→ WORK TO BE COMPLETED
Can you switch each "Given" in the rows below to "Task", leaving everything else the same and the pictures out of your answer?

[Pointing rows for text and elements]
□ □ □ □

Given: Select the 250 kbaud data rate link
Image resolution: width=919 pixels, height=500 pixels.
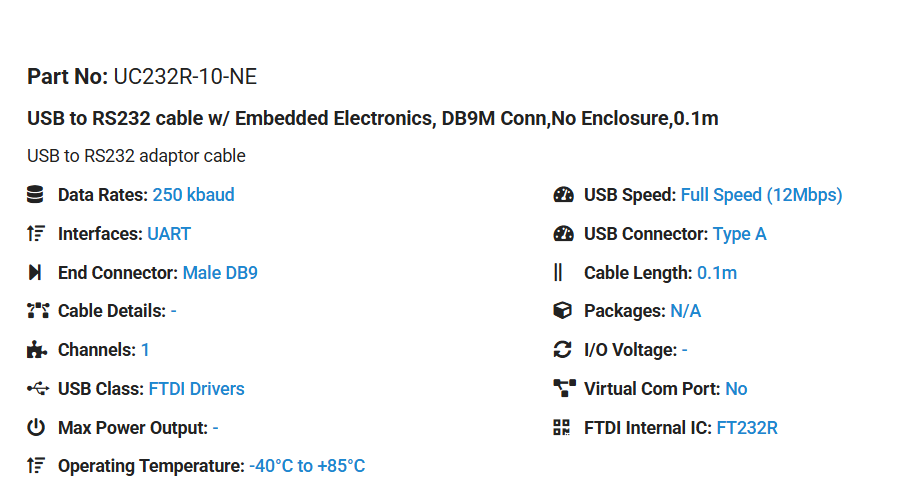Looking at the screenshot, I should 193,195.
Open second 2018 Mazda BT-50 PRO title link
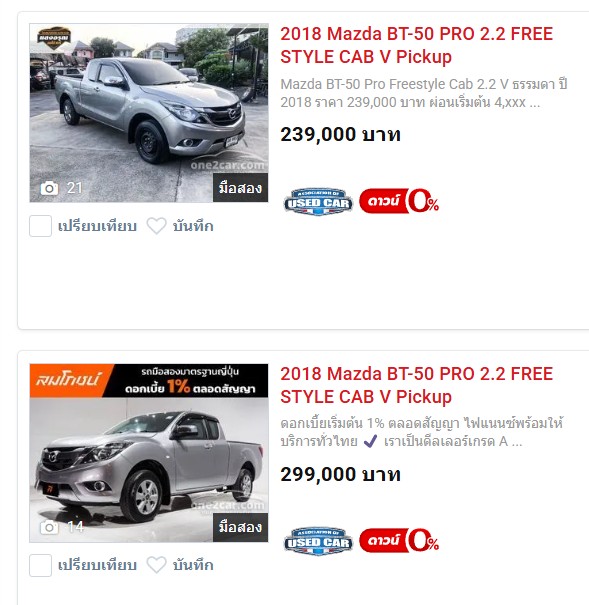589x605 pixels. click(x=417, y=385)
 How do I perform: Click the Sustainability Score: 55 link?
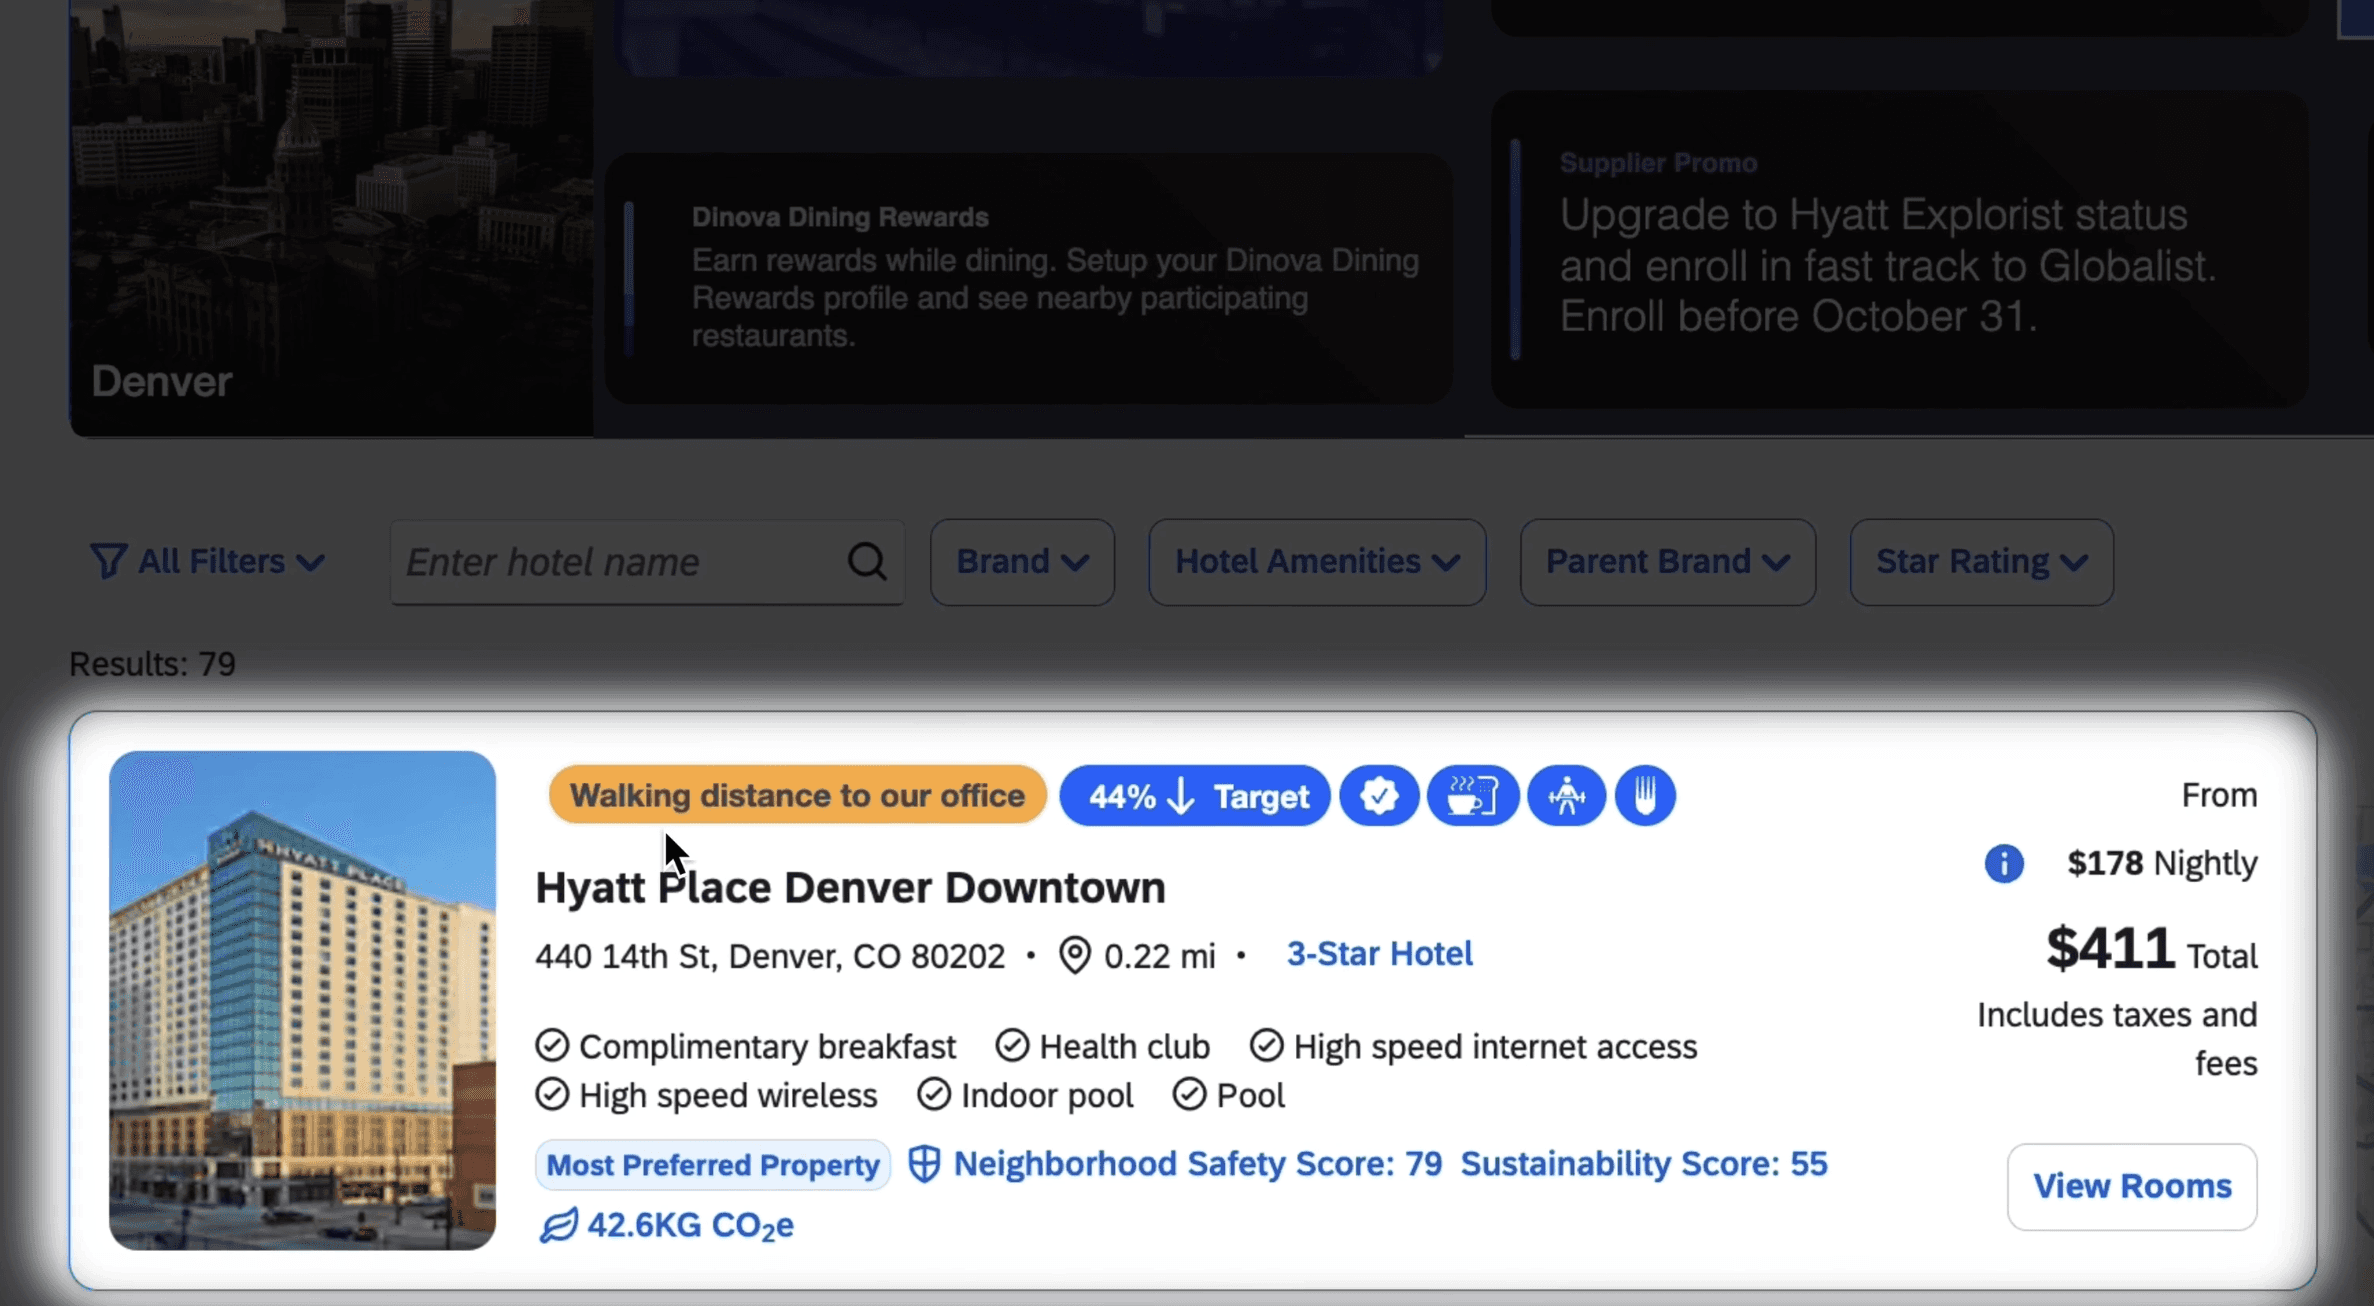pos(1643,1164)
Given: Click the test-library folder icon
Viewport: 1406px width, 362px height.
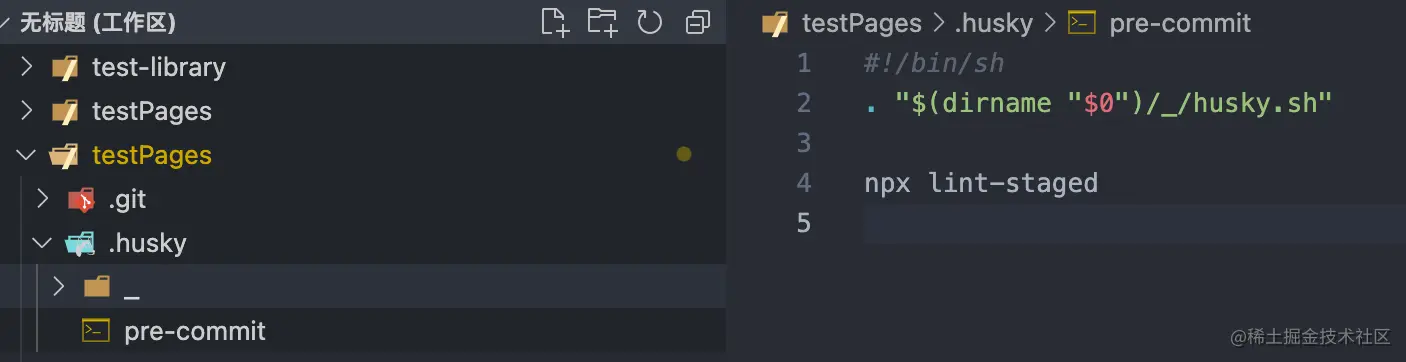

□ □ □ □

→ OUTPUT FOR THIS TASK
Task: Select the 250 kbaud data rate link
Image resolution: width=919 pixels, height=500 pixels.
Looking at the screenshot, I should 193,195.
Open second 2018 Mazda BT-50 PRO title link
589x605 pixels. click(x=417, y=385)
 How do I perform: Click the Sustainability Score: 55 link?
pos(1643,1164)
Task: Click the test-library folder icon
Viewport: 1406px width, 362px height.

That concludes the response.